I lavori sono pronti a partire domani, 92% degli espropri eseguito, già bandite gare di pre qualifica per 490 milioni, l’opera potrebbe generare circa 10 mila tra occupati diretti e indiretti connessi con le attività di costruzione, cui vanno aggiunti gli effetti occupazionali sull’indotto

Autostrade smentisce il Mit e inchioda il Ministro delle Infrastrutture alla responsabilità unica per il mancato avvio dei lavori. Toninelli aveva ieri dichiarato <L’iter autorizzativo della Gronda di Genova è sospeso perché è in corso di avanzamento il procedimento amministrativo che potrebbe portare alla revoca della concessione>, ma una successiva nota del Mit correggeva il tiro: <Il precedente governo è uscito di scena prima che arrivasse il decreto interministeriale Mit-Mef con cui andava “bollinato” il Pef aggiuntivo della concessione Aspi, che contemplava l’investimento nella Gronda stessa. Il Ministro Toninelli non ha dunque bloccato nulla>.

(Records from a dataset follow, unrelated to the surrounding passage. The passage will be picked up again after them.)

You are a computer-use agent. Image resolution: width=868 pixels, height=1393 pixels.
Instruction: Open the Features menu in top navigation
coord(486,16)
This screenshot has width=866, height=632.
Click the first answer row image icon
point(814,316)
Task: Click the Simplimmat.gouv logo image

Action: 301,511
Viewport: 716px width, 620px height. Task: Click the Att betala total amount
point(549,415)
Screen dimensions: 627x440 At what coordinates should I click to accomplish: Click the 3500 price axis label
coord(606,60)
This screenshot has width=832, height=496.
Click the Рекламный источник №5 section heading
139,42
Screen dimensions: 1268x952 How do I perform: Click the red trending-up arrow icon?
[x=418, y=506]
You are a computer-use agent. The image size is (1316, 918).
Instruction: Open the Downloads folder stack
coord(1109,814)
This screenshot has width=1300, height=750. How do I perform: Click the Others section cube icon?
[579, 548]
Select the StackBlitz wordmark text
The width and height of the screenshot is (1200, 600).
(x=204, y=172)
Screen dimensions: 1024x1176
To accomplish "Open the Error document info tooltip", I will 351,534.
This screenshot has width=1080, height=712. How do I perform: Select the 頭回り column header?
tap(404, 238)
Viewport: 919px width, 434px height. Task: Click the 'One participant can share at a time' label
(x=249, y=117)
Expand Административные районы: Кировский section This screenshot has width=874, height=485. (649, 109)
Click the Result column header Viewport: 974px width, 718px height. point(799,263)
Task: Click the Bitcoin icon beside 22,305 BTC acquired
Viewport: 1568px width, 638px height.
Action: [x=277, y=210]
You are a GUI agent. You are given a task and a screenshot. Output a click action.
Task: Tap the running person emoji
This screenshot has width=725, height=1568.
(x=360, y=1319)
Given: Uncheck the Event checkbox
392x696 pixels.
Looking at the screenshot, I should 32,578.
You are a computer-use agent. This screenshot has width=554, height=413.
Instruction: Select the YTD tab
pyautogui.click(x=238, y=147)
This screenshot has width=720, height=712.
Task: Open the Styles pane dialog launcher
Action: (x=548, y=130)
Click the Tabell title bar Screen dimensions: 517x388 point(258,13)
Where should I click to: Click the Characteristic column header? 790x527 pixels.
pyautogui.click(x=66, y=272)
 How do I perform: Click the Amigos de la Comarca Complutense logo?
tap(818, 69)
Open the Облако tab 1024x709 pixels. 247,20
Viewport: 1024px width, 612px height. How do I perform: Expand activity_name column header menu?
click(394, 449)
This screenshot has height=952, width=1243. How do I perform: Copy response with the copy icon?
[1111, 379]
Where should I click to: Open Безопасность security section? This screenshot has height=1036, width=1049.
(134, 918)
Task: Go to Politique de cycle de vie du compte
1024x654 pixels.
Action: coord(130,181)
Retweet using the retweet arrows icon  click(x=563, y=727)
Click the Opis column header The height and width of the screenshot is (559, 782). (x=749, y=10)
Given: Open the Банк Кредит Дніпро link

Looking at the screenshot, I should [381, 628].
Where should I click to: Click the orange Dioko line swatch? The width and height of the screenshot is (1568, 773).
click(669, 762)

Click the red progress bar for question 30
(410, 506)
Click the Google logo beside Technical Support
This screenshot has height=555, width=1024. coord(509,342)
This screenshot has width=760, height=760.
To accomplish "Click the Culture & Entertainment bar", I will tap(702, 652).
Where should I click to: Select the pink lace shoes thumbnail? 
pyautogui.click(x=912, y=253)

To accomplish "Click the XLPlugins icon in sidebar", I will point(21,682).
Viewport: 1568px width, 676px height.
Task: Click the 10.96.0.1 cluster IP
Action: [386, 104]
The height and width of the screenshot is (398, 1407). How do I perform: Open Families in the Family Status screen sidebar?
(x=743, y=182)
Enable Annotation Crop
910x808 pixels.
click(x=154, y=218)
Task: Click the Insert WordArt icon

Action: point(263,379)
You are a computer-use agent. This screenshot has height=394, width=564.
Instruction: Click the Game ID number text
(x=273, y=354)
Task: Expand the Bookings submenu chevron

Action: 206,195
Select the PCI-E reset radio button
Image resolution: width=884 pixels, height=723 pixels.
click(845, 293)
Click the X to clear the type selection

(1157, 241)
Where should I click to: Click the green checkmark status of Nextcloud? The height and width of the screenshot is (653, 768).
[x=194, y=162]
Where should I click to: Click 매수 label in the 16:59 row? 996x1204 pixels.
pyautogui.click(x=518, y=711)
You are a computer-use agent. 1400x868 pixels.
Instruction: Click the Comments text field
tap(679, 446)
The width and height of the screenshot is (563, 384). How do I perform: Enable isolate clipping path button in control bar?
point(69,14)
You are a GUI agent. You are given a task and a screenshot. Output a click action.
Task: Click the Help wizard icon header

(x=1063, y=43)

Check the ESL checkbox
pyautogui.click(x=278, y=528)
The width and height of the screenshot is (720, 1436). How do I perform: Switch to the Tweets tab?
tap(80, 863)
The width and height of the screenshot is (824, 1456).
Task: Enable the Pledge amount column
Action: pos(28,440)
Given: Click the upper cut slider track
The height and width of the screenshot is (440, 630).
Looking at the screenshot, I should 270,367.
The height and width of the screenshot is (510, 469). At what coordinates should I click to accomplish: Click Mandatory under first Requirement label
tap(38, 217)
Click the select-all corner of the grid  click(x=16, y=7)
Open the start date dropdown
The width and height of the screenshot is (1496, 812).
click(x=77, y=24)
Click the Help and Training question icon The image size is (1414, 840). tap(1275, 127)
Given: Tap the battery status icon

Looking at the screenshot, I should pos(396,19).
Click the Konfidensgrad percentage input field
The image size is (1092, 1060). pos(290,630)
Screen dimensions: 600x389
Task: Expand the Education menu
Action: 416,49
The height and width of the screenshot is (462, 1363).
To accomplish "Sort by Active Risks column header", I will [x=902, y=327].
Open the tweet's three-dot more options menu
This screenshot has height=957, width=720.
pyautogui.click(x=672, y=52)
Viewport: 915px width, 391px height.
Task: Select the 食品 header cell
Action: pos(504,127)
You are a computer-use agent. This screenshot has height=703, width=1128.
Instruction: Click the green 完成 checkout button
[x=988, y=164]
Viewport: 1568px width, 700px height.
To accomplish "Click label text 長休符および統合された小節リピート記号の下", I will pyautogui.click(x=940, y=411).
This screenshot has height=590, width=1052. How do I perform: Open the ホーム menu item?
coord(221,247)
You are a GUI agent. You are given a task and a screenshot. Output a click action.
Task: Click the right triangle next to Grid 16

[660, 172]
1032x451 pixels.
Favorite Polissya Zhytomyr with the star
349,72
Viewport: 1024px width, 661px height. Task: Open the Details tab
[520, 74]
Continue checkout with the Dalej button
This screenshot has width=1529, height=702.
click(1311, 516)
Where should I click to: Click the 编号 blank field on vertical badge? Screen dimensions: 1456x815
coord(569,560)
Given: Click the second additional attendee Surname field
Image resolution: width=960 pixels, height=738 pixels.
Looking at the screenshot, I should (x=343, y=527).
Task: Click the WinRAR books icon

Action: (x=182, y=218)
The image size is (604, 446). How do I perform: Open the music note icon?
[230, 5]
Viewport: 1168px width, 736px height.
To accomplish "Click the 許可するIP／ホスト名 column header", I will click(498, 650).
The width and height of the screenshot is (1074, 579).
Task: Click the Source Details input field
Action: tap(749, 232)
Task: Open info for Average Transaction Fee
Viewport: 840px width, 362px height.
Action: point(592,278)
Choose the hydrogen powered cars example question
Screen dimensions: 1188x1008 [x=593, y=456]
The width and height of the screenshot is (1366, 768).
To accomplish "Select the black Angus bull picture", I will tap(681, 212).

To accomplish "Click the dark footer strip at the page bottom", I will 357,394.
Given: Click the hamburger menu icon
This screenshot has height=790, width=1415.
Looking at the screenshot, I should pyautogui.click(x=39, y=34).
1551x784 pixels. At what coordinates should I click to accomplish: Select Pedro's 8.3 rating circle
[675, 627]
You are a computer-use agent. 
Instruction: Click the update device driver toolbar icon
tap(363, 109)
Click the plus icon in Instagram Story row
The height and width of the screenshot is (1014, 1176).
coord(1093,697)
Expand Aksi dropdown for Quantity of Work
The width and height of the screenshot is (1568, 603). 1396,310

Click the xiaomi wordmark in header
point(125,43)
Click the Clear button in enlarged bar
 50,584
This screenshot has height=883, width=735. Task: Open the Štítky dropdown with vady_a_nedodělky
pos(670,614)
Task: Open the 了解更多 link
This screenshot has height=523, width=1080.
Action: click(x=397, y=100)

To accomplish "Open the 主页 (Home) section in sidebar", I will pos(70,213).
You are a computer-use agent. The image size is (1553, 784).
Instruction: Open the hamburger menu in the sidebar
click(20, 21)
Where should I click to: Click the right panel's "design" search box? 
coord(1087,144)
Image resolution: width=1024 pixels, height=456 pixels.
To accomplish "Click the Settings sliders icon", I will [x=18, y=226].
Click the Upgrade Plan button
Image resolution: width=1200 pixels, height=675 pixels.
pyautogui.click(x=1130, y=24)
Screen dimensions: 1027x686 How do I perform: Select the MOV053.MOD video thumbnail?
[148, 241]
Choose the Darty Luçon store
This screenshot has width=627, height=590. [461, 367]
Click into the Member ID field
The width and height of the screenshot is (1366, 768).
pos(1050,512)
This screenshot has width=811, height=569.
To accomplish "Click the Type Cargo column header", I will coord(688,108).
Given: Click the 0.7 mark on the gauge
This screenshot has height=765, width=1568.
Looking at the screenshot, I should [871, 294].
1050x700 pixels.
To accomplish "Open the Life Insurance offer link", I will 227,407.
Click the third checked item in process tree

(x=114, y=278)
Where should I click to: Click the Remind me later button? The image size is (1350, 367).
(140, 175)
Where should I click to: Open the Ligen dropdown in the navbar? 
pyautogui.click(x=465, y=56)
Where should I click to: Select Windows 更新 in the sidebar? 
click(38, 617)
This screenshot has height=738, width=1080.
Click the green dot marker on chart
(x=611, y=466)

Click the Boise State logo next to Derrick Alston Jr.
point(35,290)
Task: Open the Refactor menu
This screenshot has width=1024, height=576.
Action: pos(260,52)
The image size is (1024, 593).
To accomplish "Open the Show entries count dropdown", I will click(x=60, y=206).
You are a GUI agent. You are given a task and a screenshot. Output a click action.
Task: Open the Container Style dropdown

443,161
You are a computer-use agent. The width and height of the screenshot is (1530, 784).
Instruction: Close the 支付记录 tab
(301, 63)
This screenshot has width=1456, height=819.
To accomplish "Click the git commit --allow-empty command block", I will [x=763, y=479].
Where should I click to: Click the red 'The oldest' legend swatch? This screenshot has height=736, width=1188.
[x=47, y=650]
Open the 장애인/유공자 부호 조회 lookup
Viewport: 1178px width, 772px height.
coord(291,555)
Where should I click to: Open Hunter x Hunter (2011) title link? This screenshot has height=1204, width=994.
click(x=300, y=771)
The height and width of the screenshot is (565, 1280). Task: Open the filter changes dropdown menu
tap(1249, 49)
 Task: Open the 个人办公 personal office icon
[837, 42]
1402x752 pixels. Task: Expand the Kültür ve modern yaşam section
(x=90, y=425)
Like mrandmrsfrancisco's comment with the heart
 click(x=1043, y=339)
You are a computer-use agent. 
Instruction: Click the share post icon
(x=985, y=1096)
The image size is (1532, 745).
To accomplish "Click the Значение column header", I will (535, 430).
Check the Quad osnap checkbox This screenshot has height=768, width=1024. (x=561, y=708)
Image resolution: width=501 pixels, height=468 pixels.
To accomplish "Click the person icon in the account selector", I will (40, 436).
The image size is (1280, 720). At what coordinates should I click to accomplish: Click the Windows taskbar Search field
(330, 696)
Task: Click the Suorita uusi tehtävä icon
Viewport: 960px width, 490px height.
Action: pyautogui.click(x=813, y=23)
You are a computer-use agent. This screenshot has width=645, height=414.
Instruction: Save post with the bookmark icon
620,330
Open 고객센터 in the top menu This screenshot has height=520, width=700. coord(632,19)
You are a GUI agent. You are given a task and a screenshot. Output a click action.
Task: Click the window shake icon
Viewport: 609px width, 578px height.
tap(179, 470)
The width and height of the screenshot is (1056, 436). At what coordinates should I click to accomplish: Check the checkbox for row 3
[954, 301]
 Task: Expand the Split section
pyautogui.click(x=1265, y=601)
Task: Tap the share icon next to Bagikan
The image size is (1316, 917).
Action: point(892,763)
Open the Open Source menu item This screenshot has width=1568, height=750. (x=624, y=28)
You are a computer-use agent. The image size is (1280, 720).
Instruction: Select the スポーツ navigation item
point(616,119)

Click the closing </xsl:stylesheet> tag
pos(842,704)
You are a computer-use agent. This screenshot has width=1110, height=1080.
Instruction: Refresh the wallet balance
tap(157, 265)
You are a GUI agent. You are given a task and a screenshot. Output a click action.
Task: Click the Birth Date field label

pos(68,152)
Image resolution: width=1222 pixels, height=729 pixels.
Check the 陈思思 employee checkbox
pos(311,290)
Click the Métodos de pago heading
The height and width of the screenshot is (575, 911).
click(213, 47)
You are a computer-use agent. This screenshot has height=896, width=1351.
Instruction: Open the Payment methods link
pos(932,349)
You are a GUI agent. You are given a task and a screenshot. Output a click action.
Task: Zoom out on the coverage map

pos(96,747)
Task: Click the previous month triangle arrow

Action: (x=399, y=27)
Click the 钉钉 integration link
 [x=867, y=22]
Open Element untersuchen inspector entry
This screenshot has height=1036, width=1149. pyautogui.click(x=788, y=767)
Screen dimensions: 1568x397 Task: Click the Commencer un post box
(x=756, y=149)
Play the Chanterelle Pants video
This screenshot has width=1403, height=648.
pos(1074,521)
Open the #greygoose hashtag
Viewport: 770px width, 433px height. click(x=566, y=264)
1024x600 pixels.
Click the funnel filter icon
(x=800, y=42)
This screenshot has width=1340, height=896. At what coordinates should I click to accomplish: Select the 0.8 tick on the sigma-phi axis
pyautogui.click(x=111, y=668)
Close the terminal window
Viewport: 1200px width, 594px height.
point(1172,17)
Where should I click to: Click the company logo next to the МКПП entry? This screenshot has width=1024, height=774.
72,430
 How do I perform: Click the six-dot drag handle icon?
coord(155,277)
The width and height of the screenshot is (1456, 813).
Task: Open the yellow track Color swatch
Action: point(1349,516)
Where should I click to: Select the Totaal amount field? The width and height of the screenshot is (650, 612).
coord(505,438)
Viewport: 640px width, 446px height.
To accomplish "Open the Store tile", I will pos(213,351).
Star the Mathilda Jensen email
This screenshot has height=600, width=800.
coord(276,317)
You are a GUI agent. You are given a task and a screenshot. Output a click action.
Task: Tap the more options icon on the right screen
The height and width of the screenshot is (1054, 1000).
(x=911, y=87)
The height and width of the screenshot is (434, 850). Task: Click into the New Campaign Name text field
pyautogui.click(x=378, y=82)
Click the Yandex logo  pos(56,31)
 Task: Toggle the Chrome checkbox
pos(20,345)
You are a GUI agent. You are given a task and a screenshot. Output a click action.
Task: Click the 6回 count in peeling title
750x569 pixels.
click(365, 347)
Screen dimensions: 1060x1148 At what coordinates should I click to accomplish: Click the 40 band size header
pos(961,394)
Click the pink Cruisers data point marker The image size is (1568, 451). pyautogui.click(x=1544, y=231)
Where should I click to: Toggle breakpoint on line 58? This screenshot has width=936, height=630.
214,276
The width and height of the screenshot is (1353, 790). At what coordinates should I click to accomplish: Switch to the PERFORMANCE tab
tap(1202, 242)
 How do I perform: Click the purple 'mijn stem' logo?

Aspi chiarisce: <L’iter del progetto della Gronda ai fini convenzionali si è definitivamente concluso con l’approvazione del progetto definitivo da parte del MIT, intervenuta in data 7 settembre 2017 e con la approvazione nell’aprile del 2018 del relativo Piano di Convalida che ha definito gli aspetti finanziari dell’intervento, trasferendo sul concessionario le responsabilità economiche dell’intervento stesso – si legge in una nota -. Non è di conseguenza necessario, ai fini dell’avvio dei lavori, il preventivo inserimento della Gronda nell’aggiornamento del PEF e la sua approvazione. Ad oggi Autostrade per l’Italia resta in attesa del via libera da parte del MIT del progetto esecutivo inviato tra agosto e dicembre 2018 per avviare i lavori di realizzazione. Per limitare gli effetti del ritardo della approvazione dei progetti esecutivi dei singoli lotti la società ha già realizzato il 92% degli espropri sul territorio e ha bandito gare di pre-qualifica per un importo complessivo di 490 milioni>.
Una situazione diversa da quella descritta da quella descritta dal Mit nella sua nota: <L’iter del progetto della Gronda non era affatto concluso e perfezionato, come qualche forza politica sostiene in queste ore. Il Ministro Toninelli non ha dunque bloccato nulla: l’evitabile tragedia di Genova ha generato l’avvio di una doverosa procedura amministrativa per la caducazione della convenzione ed è naturale, oltre che noto da tempo, che le sorti di un investimento con un iter non ancora perfezionato siano connesse all’esito della procedura stessa. Il ministro oggi ha soltanto ribadito quanto già detto numerose volte negli ultimi mesi>.